▸ **STATED EXERCISE A**:
Using the Earthdawn interview below, answer these:
(i) What software was first used to make floor plans?
(ii) Which product supplied the base for the topographical maps?
(iii) When did the interest in digital art begin?

··········

We had a short break of about 2 years when material dried up where we played Everquest Roleplay. We started back up again when Redbrick took over. I’ve always tried to contribute in some form or another as I feel strongly that GM and Player input helps keep games alive. I haven’t run a game since autumn of last year as my health hasn’t been good. I was working with a project to convert some of the German fan books to English but that seems to have come to a halt.

One of the things I love about Earthdawn is that it is based in the world we live in and has a rich storyline. I love trying to relate things that happen to the real world."

"You did those topographical maps, what gave you that idea making those maps?"

"I started out making floor plans with a piece of software called Dundjinni, (I contribute items to their forum for people to use in creating their own maps), trying to map out locations from different sourcebooks.

After reading on a forum that the Earthdawn maps did not fit the maps of current Earth, I took that as a challenge and tried to prove that they do. I looked for a good topographical map to use for about 6 months and then by accident, discovered that the Microsoft Encarta I bought my kids had the perfect map base to work with. I emailed Microsoft and they gave me permission to use their maps as my base on a non commercial basis. I compared the areas on my real Earth maps and then added in the locations and some details such as woods.

I think I managed to prove that Earthdawn does fit.

I would like to eventually turn them into a free downloadable pdf."

"When and how did you start to make digital art? Which programs do you use and which can you recommend?"

"I got interested in the digital art side of things at Xmas of last year (2007). I love trying to represent the world we play in as realistically as possible. Unfortunately as Redbrick like the more traditional drawing format for Earthdawn that lets me out of images for the books.

··········

▸ **STATED EXERCISE B**:
Give the stretch of the listing from the line containing "The image size" through the line containing "click(x=357, y=500)" as a Markdown table with the columns No. and Entry, leaving out blank lines.

··········

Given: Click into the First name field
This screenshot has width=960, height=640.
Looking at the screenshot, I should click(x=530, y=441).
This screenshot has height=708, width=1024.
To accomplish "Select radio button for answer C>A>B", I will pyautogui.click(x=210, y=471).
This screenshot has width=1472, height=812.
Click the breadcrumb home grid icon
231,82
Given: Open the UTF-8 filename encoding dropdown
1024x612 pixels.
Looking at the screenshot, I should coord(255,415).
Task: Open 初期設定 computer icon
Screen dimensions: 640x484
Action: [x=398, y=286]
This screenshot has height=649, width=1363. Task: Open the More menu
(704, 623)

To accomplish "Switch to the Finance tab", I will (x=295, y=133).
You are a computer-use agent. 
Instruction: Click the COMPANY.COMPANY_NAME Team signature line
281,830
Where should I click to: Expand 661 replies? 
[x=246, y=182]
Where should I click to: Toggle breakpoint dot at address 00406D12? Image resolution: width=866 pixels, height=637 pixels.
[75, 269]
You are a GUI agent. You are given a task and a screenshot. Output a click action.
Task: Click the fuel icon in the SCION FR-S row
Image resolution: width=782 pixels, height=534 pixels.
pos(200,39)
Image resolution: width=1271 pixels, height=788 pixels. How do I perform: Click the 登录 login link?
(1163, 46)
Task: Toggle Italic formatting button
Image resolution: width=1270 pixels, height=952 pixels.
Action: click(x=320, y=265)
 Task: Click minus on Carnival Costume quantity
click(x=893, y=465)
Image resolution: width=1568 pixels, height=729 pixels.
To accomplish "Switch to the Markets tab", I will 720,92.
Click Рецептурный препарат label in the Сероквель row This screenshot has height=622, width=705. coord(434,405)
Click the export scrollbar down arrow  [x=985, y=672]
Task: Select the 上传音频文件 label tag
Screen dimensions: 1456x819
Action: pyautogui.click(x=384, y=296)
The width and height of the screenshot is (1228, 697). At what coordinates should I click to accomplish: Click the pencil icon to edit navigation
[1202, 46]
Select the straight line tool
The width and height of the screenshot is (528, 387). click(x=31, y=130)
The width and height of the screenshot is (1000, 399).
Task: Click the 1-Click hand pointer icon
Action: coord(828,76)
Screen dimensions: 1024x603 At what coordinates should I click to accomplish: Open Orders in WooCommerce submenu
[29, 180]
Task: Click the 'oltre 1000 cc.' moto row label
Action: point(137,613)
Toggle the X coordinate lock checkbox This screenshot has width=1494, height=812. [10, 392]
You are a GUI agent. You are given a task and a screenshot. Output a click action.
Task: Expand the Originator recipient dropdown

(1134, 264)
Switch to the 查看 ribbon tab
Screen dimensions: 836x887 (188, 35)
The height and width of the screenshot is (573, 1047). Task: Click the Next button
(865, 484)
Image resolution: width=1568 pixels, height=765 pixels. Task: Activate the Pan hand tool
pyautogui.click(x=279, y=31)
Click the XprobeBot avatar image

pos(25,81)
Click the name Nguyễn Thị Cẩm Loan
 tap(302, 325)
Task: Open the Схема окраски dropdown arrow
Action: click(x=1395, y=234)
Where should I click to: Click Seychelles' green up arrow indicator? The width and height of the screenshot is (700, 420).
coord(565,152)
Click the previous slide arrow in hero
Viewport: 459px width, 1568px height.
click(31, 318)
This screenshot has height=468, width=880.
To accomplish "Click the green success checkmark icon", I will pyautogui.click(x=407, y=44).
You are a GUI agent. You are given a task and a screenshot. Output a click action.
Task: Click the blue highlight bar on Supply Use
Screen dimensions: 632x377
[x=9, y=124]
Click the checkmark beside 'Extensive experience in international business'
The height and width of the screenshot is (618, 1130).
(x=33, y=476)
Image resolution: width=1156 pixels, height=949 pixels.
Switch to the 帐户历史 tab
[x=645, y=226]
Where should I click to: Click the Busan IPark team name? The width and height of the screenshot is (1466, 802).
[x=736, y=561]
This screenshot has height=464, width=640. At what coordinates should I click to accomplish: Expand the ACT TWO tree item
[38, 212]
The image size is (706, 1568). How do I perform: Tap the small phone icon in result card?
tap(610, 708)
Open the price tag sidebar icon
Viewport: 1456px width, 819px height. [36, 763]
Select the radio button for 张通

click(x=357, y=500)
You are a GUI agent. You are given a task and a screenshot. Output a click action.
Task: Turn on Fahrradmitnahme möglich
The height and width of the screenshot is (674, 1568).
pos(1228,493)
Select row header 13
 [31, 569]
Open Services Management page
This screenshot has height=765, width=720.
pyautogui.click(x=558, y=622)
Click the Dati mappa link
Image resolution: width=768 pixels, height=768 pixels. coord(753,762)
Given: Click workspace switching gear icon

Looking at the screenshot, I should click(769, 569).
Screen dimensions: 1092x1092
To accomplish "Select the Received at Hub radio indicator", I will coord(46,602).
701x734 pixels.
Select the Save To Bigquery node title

··········

▸ **EXPECTED OUTPUT A**:
(i) Dundjinni
(ii) Microsoft Encarta
(iii) At Christmas 2007

▸ **EXPECTED OUTPUT B**:
| No. | Entry |
|---|---|
| 1 | The image size is (706, 1568). How do I perform: Tap the small phone icon in result card? |
| 2 | tap(610, 708) |
| 3 | Open the price tag sidebar icon |
| 4 | Viewport: 1456px width, 819px height. [36, 763] |
| 5 | Select the radio button for 张通 |
| 6 | click(x=357, y=500) |